TBK1 and IKKepsilon Act Redundantly to Mediate STING-Induced NF-kappaB Responses in Myeloid Cells.

Stimulator of Interferon Genes (STING) is a critical component of host innate immune defense but can contribute to chronic autoimmune or autoinflammatory disease. Once activated, the cyclic guanosine monophosphate (GMP)-adenosine monophosphate (AMP) (cGAMP) synthase (cGAS)-STING pathway induces both type I interferon (IFN) expression and nuclear factor-kappaB (NF-kappaB)-mediated cytokine production. Currently, these two signaling arms are thought to be mediated by a single upstream kinase, TANK-binding kinase 1 (TBK1). Here, using genetic and pharmacological approaches, we show that TBK1 alone is dispensable for STING-induced NF-kappaB responses in human and mouse immune cells, as well as in vivo.
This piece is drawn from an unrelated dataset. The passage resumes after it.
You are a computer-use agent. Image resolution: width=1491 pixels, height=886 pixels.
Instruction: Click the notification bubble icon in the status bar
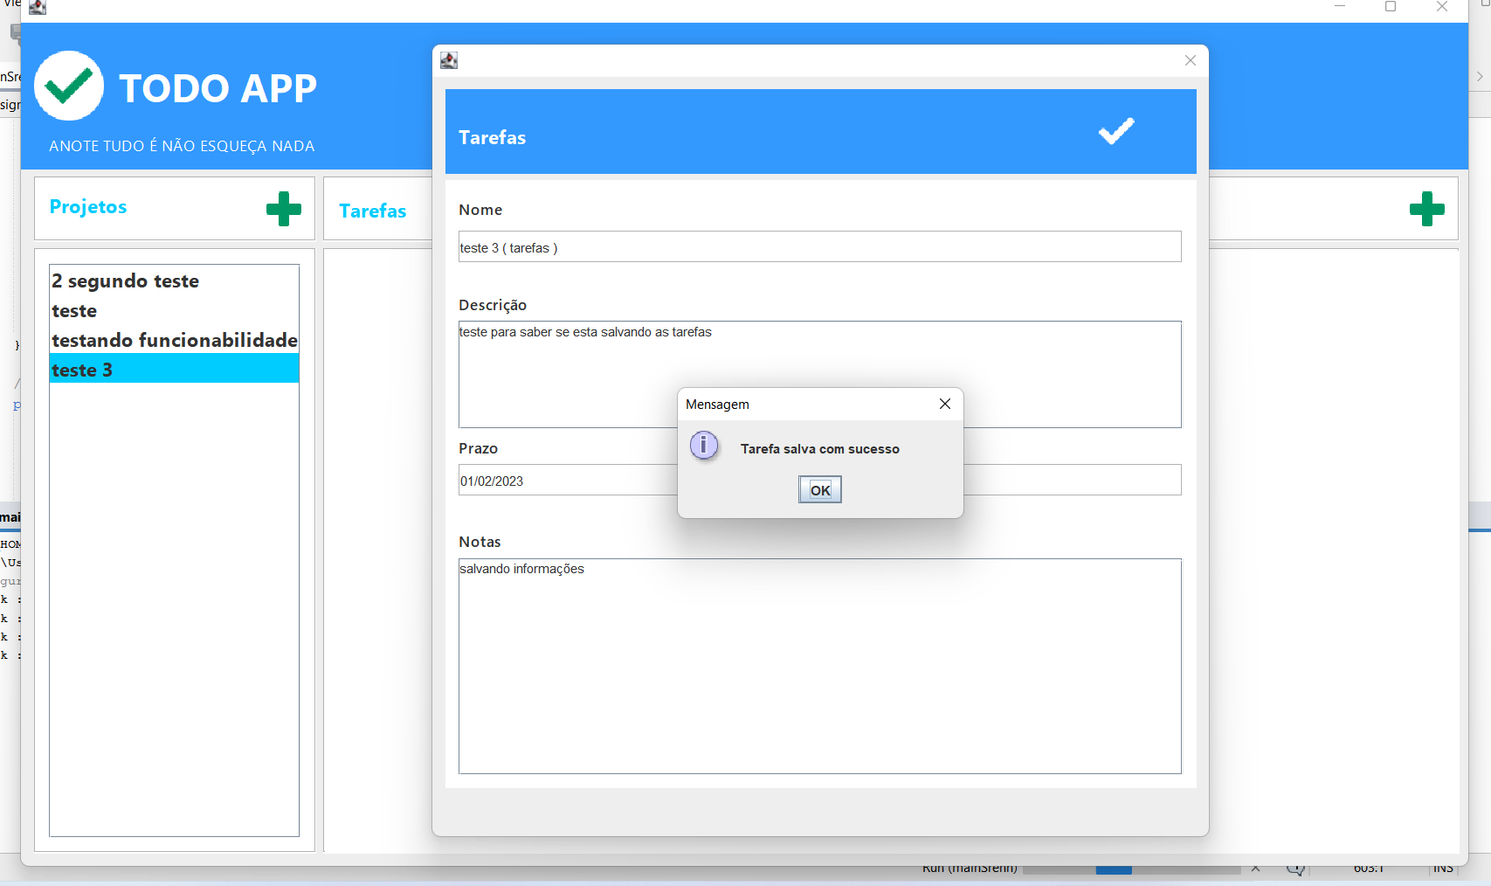click(1296, 868)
We further demonstrate that TBK1 acts redundantly with IkappaB kinase epsilon (IKKepsilon) to drive NF-kappaB upon STING activation. Interestingly, we show that activation of IFN regulatory factor 3 (IRF3) is highly dependent on TBK1 kinase activity, whereas NF-kappaB is significantly less sensitive to TBK1/IKKepsilon kinase inhibition. Our work redefines signaling events downstream of cGAS-STING. Our findings further suggest that cGAS-STING will need to be targeted directly to effectively ameliorate the inflammation underpinning disorders associated with STING hyperactivity.